I have been trying to figure out how to apply the method of characteristics to the non-homogeneous traffic equation.
$$
u_t + u_x = sin(x), \\
u(x, 0) = e^{-x^2}
$$
I thought that forming the related system of ODEs and solving them would be sufficient:
\begin{align}
\frac{dx}{dt} &= 1, \\
\frac{du}{dt} &= \sin(x),
\end{align}
Solving for $x$ then for $u$, I get that $u(x, t) = \sin(x)t + e^{-(x-t)^2}$, which does not satisfy the original PDE.

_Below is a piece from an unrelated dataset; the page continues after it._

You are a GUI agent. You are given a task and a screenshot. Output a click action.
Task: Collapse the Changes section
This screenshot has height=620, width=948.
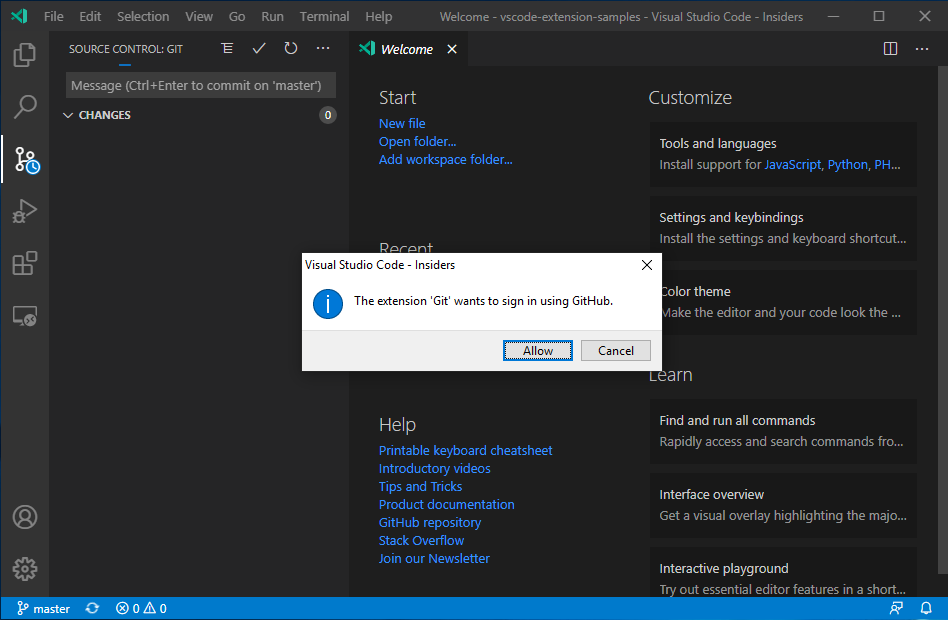pos(68,115)
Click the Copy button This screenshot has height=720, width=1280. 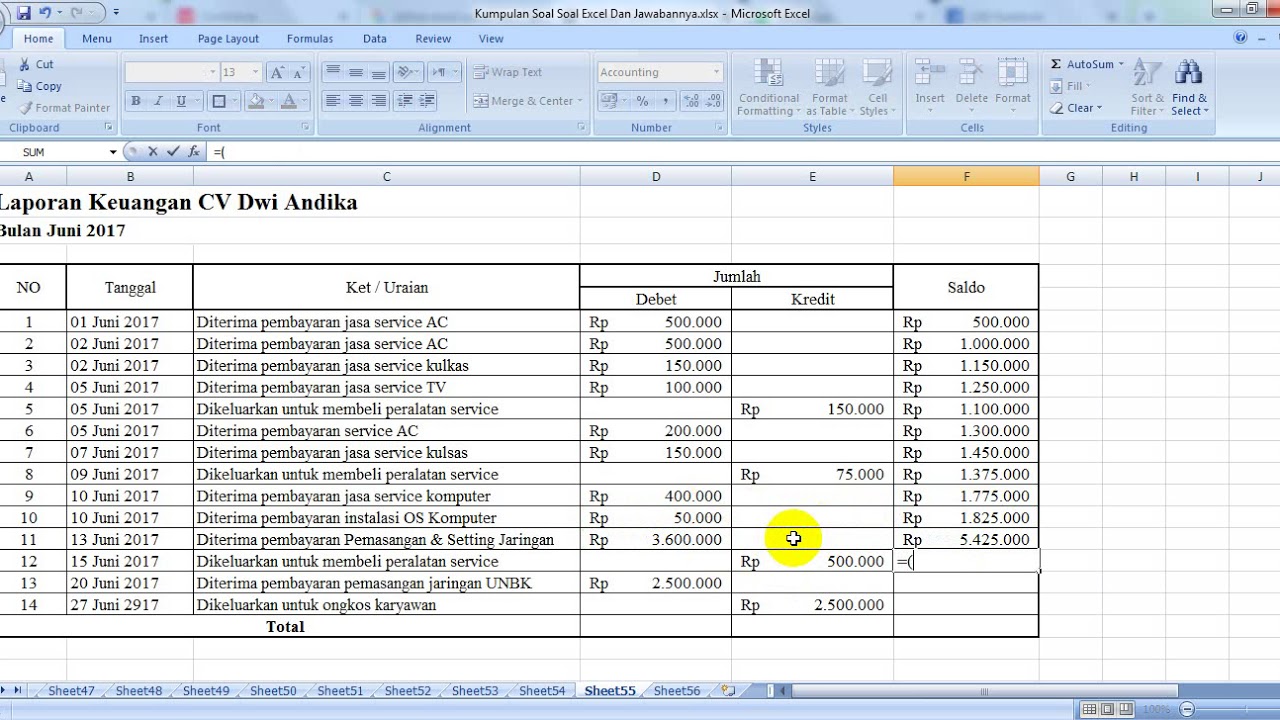(x=40, y=86)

I thought it could be due to the fact that the two ODEs are coupled, but not sure what the basis for such an argument would be.
What am I missing?
Thank you for your time!
Best Answer
The initial curve is given $$x(r,0)=r $$ $$ t(r,0)=0$$ $$z(r,0)=e^{-r^2}$$ and the characteristic ODEs are $$ \frac{dx}{ds}(r,s)=1$$ $$\frac{dt}{ds}(r,s)=1$$ $$\frac{dz}{ds}(r,s)= \sin x $$ we find $$ x(r,s)=s+\omega_1(r)$$ $$t(r,s)=s+\omega_2(r)$$ $$\frac{dz}{ds}(r,s)=\sin x$$ Then $$ x(r,s)=s+r$$ $$t(r,s)=s$$ $$ \frac{dz}{ds}(r,s)=\sin(r+s)$$ therefore $z(r,s)=\int^s_0\sin(y+r)dy+\omega_3(r)$
we have $\omega_3(r)=z(r,0)=e{-r^2}$
then
$z(r,s)=\int^s_0\sin(y+r)dy+e^{-r^2}$
on the other hand
$$r(x,t)=x-t$$ $$s(x,t)=t$$ So $$u(x,t)=e^{-(x-t)^2}+\int^t_0\sin(y+x-t)dy$$